Hel scowls. “He’s right though, you’re the boss. This is your Principality at stake here. We do this how you want to and if you don’t want to do the whole military thing you should really leave me in charge. I’ve actually seen battle.”
“Play nice you two we’re all on the same side here.” You say. “And let me give it some consideration.”
You now have access to the demon war mechanic. You can give orders to any troops loyal to you or your other team members. Certain actions can be undertaken here in the palace, or perhaps elsewhere in the world to improve your troops battle efficacy or to otherwise give you an edge in this war. Giving control of the battle to another is an option if you wish to choose it, but doing so may cause you to miss out on opportunities.
“Well, if we’re done here I have a demon I need to punch.” Hel announces and strides off towards the library without waiting for any further input.
Almost as soon as she’s out of the room Fenrir turns to follow her. “I’m going to see if it’s at all possible to get some air.” She mumbles, “Let me know if there’s anything I can do.” And follows Hel out into the hall.
“Wow, what’s her problem?” Bracken jokes
“Don’t.” You say flatly. “Why don’t you go and make sure Hel doesn’t get herself eaten.”
“Alright, sorry, didn’t mean anything by it.” Bracken quickly backpedals and hurries after Hel.
“Your highness,” Oioujouiae begins sheepishly, “There’s also a security issue you should be aware of.”
“More of a security issue than the slime demon three rooms away from us?” You ask.
“About on par I’d say.” The General says after a moment’s deliberation. “You see the problem is all our weapons are missing.” He chatters on nervously, not meeting your gaze. “I don’t know how it happened, the squid are reporting seeing some kind of blur and suddenly their weapons are either gone, or if they managed to hold onto them they are swaddled so thick in safety tape that they have become useless.
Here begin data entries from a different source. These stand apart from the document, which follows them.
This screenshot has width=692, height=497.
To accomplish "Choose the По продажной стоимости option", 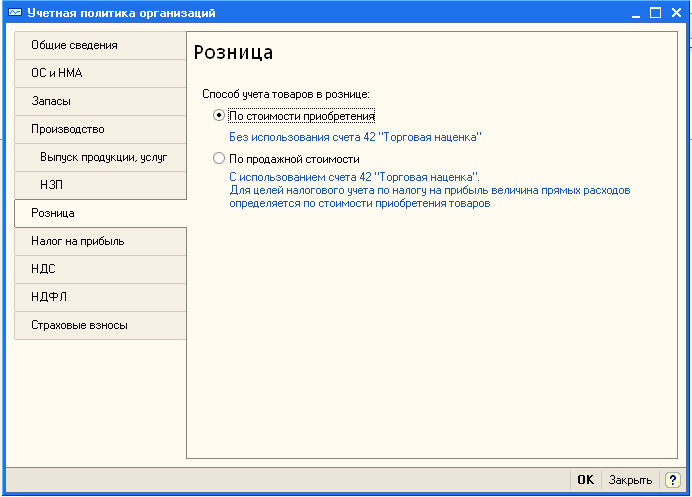I will [219, 159].
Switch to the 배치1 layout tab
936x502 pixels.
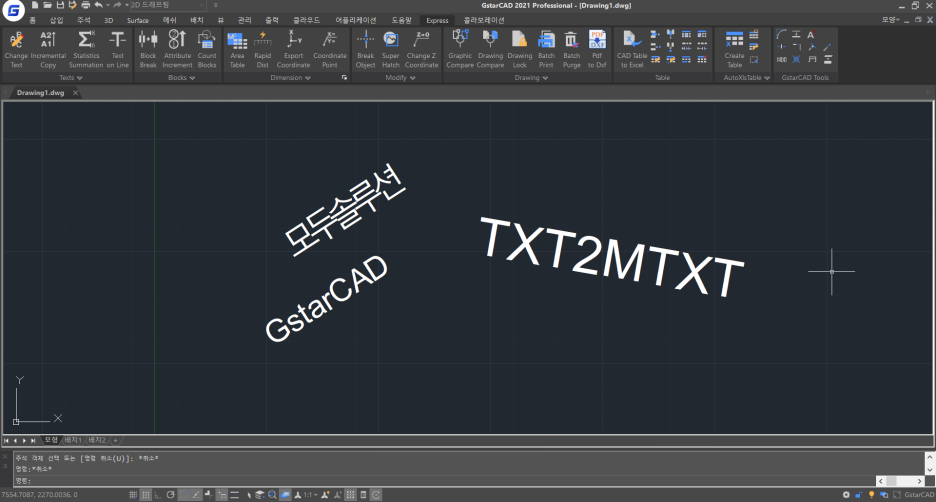click(x=73, y=440)
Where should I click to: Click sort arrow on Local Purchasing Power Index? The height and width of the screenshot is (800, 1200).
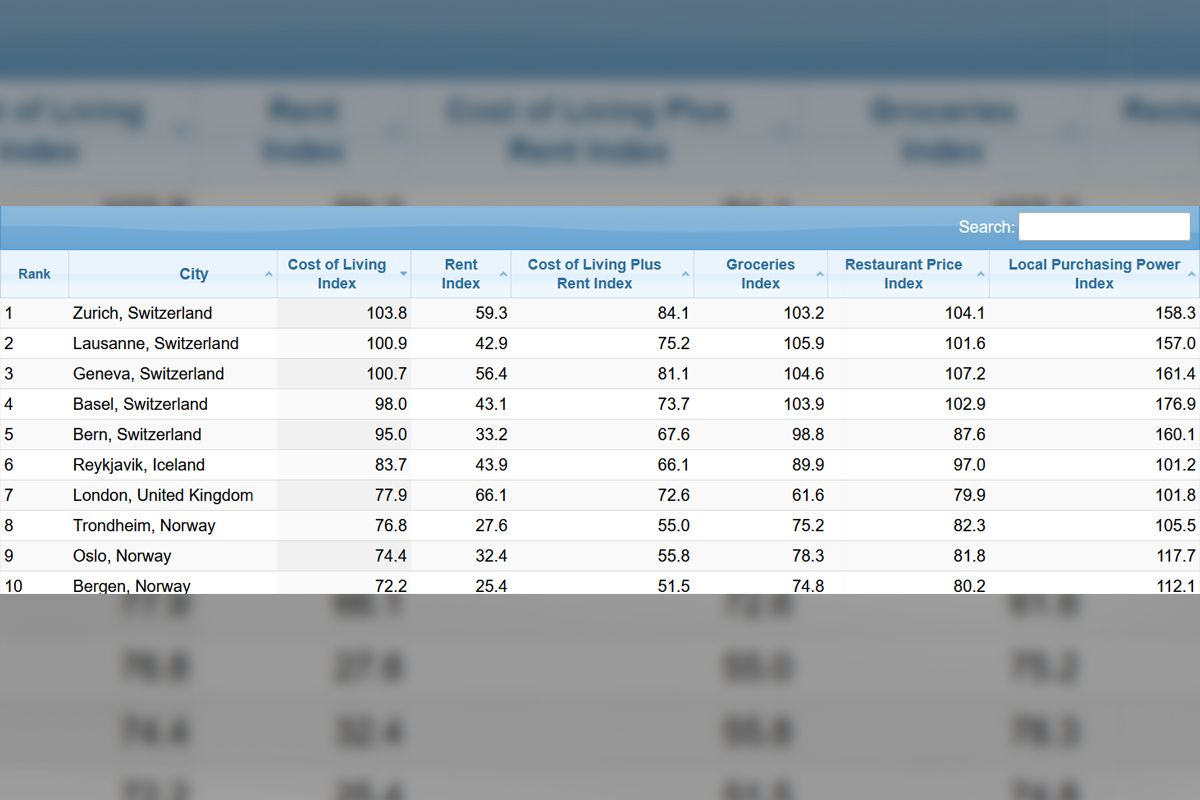1191,274
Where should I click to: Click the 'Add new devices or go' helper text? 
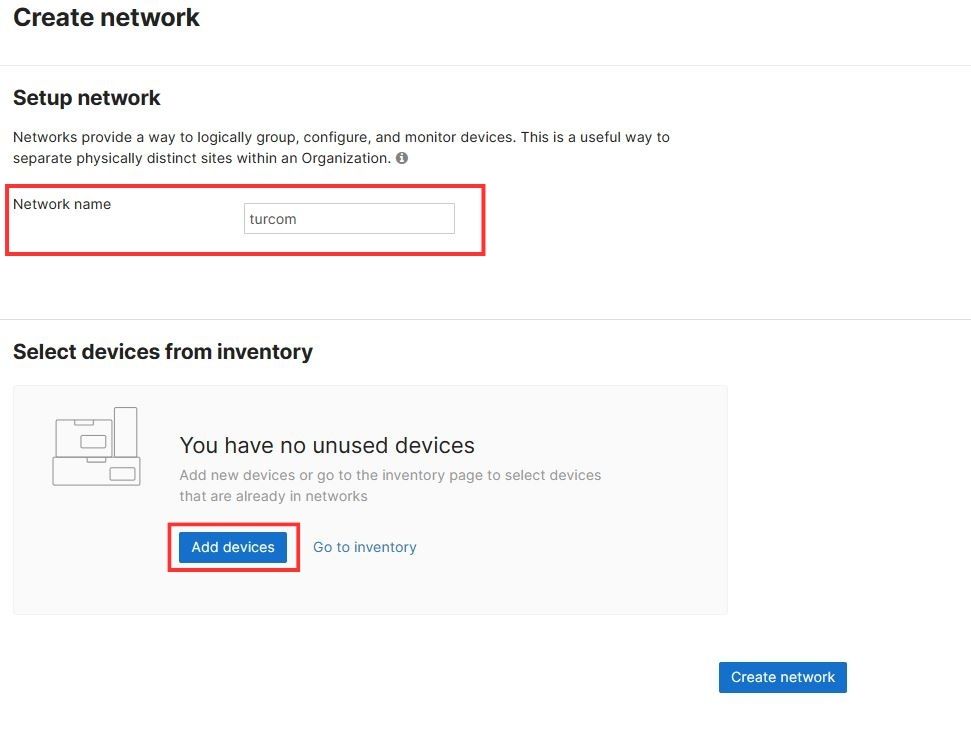tap(390, 475)
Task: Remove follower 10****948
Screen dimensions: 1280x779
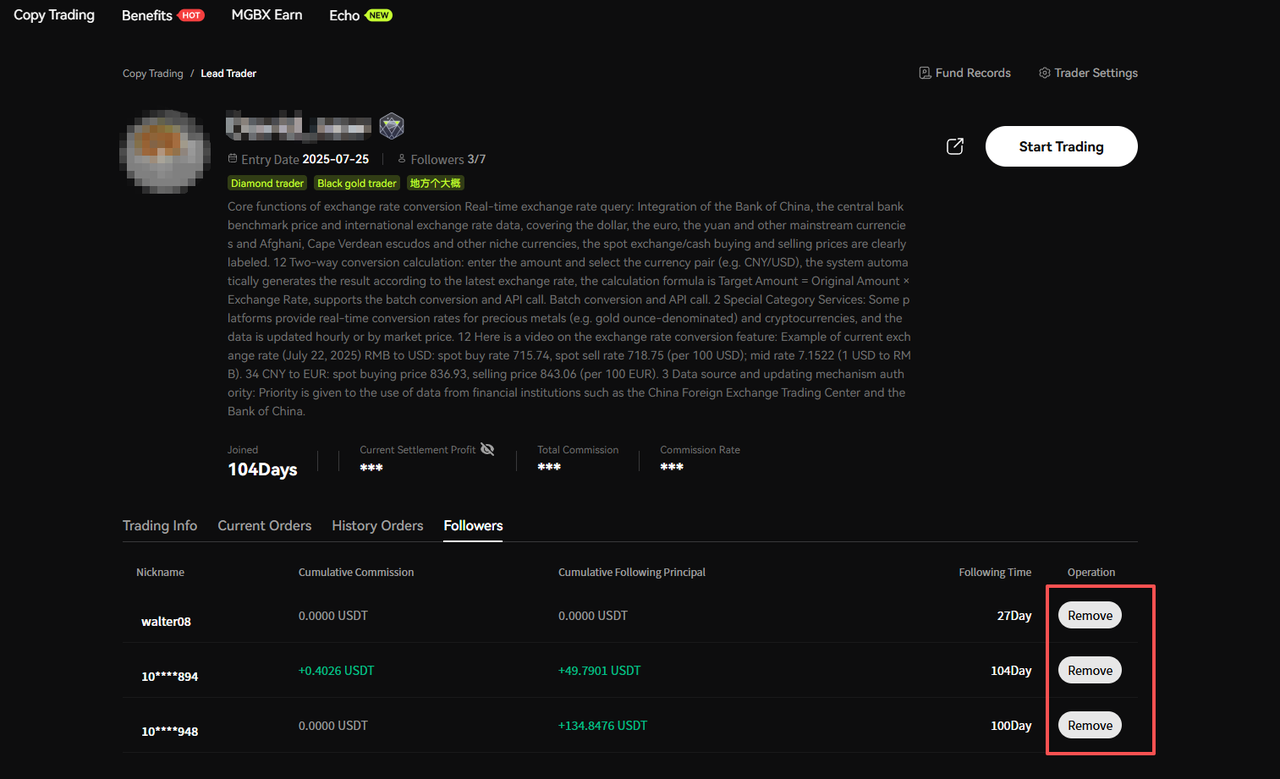Action: (x=1090, y=725)
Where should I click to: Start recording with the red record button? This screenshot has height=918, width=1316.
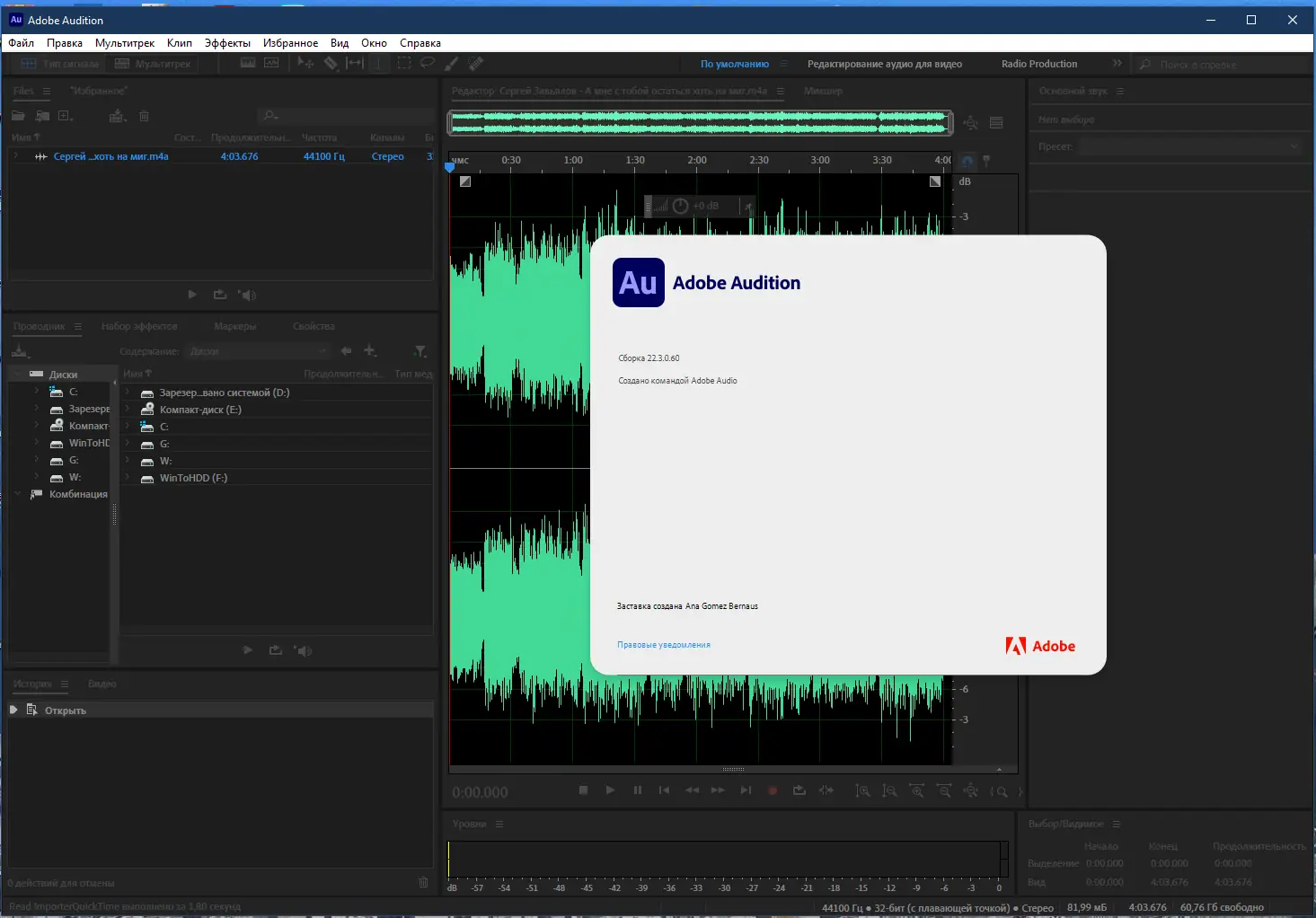coord(772,790)
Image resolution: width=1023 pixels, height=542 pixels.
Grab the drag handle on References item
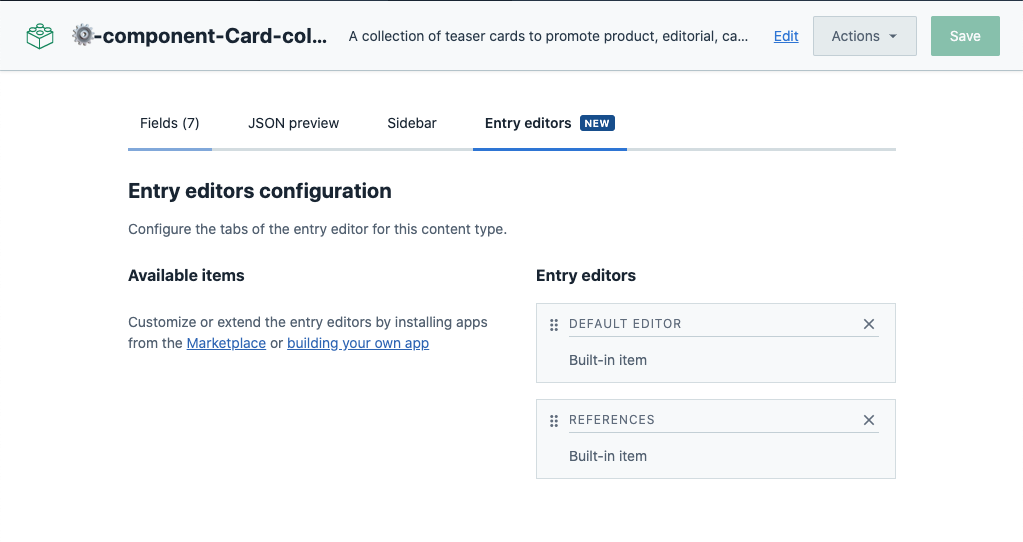tap(554, 421)
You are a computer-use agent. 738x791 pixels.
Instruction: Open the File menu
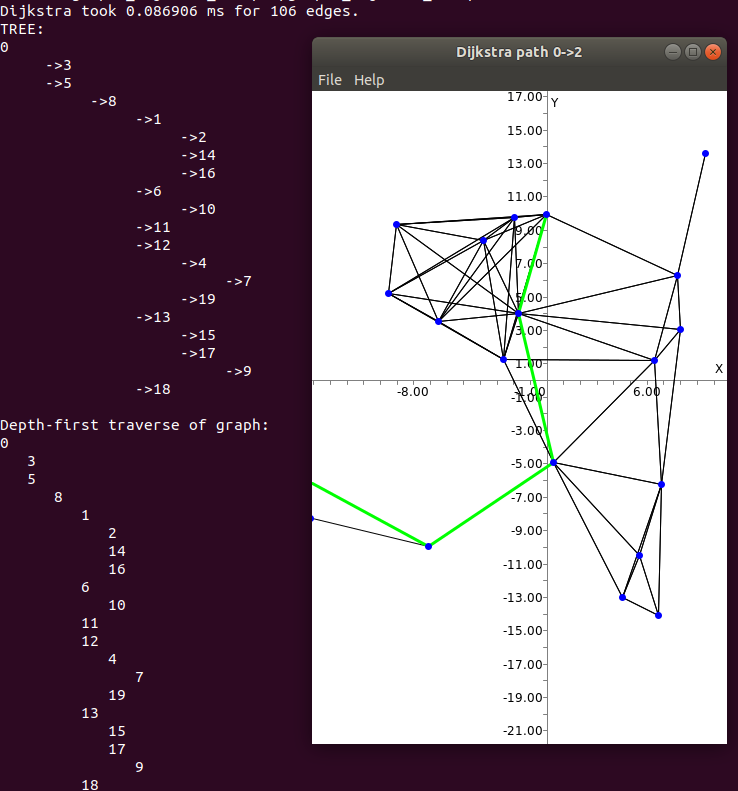point(329,80)
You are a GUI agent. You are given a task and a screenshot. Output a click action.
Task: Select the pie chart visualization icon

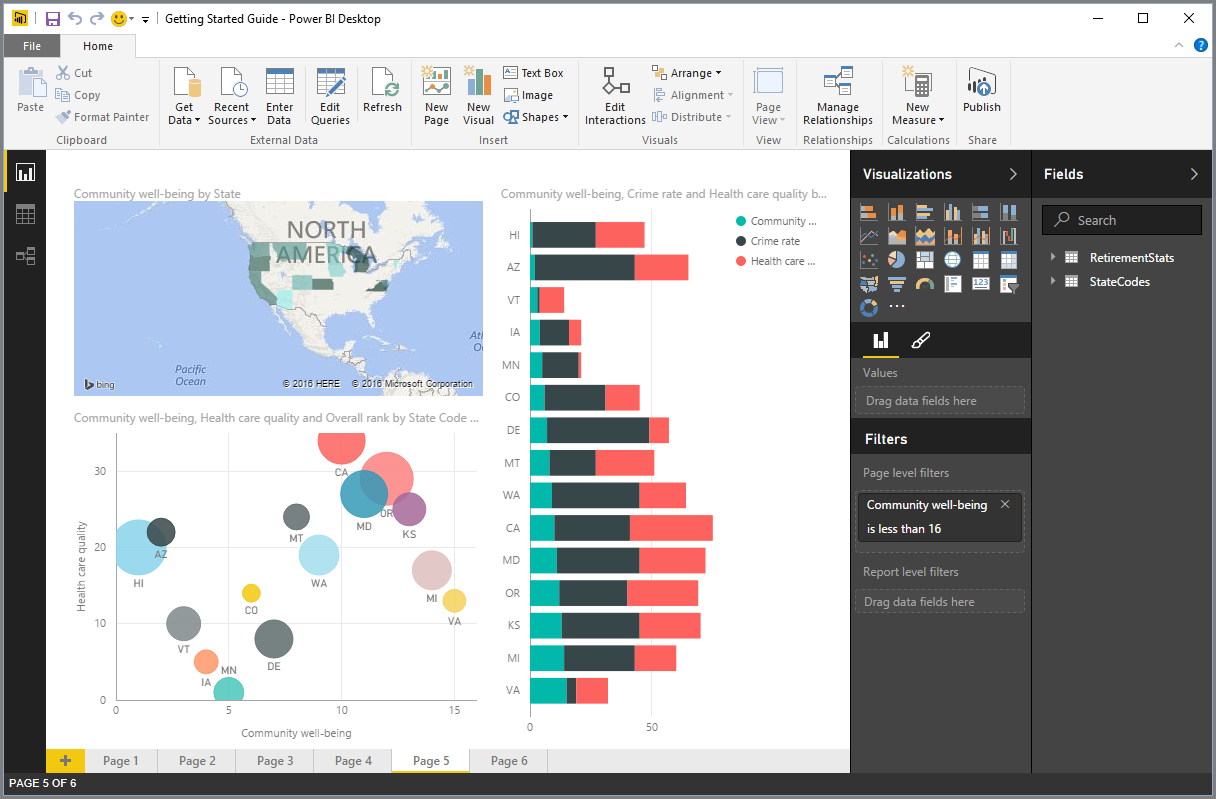[896, 260]
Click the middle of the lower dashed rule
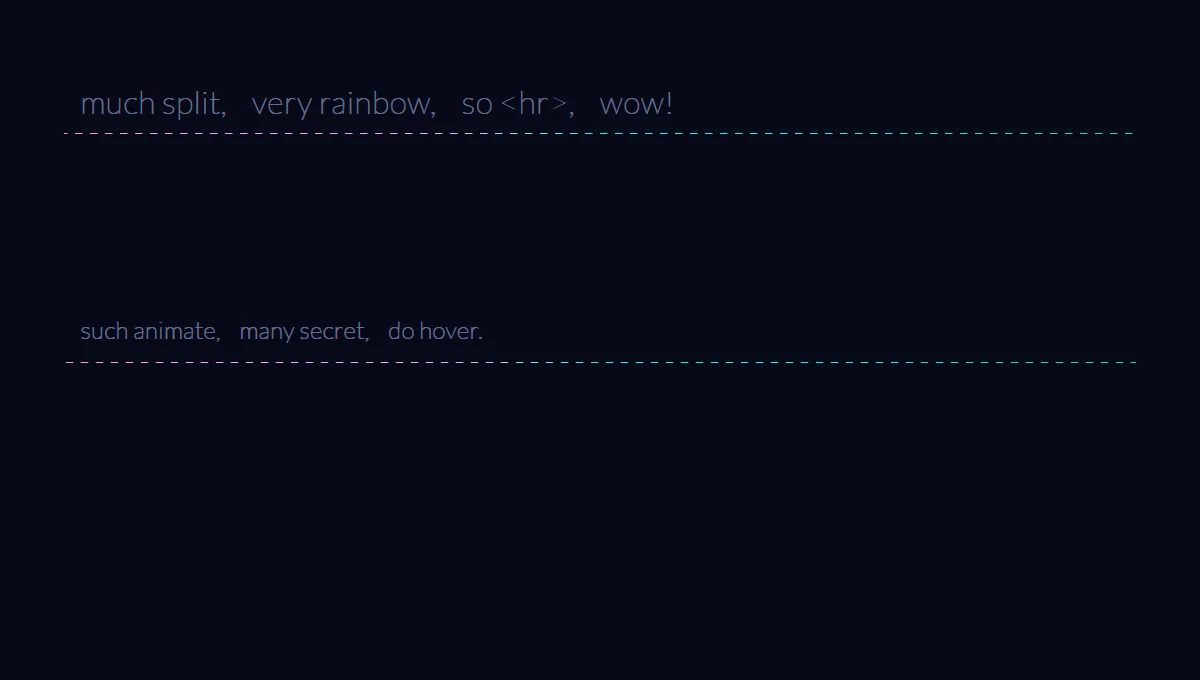The image size is (1200, 680). tap(601, 362)
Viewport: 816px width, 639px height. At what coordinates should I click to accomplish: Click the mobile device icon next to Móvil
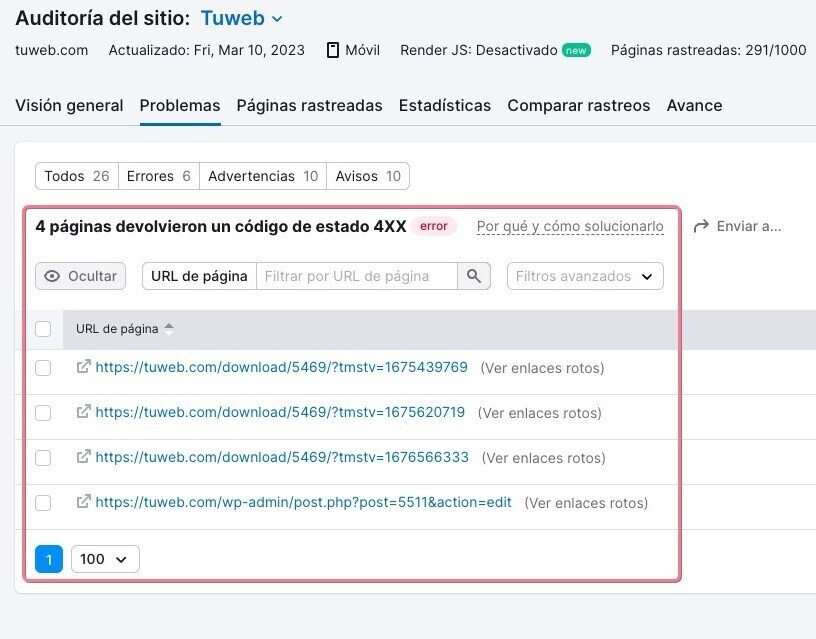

And no despite our best efforts we haven’t been able to remove the tape.” When he’s done there’s a long silence.
“All the weapons are gone?” You ask dumbly.
“Yes.” Oioujouiae says.
“We’re completely defenceless?”
“Right.” You say. “I’ll add it to my to-do list.”
Oh right yeah this is Fen's phone.
Crisis duly noted.
Okay so now what.
“Wakey wakey Jormy you don't wanna sleep through it do you?” Rubi says. You try to turn over and go back to sleep. “Come on Jor. We’re finally here.”
"Welcome to Hell."
You now have control of both Jormungandrs. Happy 6th birthday Jormungandr. I really am going to try and not save the next update till next year this time.
(This post was last modified: 06-13-2015 03:23 AM by Ixcaliber.)
Okay so I'm bad at maintaining a regular update schedule. An update is in the works, I just wanted to clarify the mechanics of the Demon War system. It's not the kind of thing where you're going to get immediate feedback from your actions (laughs and cries at the use of the word immediate), it's more the sort of thing where you give commands and then those orders are carried out whilst you're doing other things. I don't know if that makes sense or if that was already the impression given. Just like, don't hold off on getting into the war stuff because you feel like there's more stuff that needs to be done around the palace.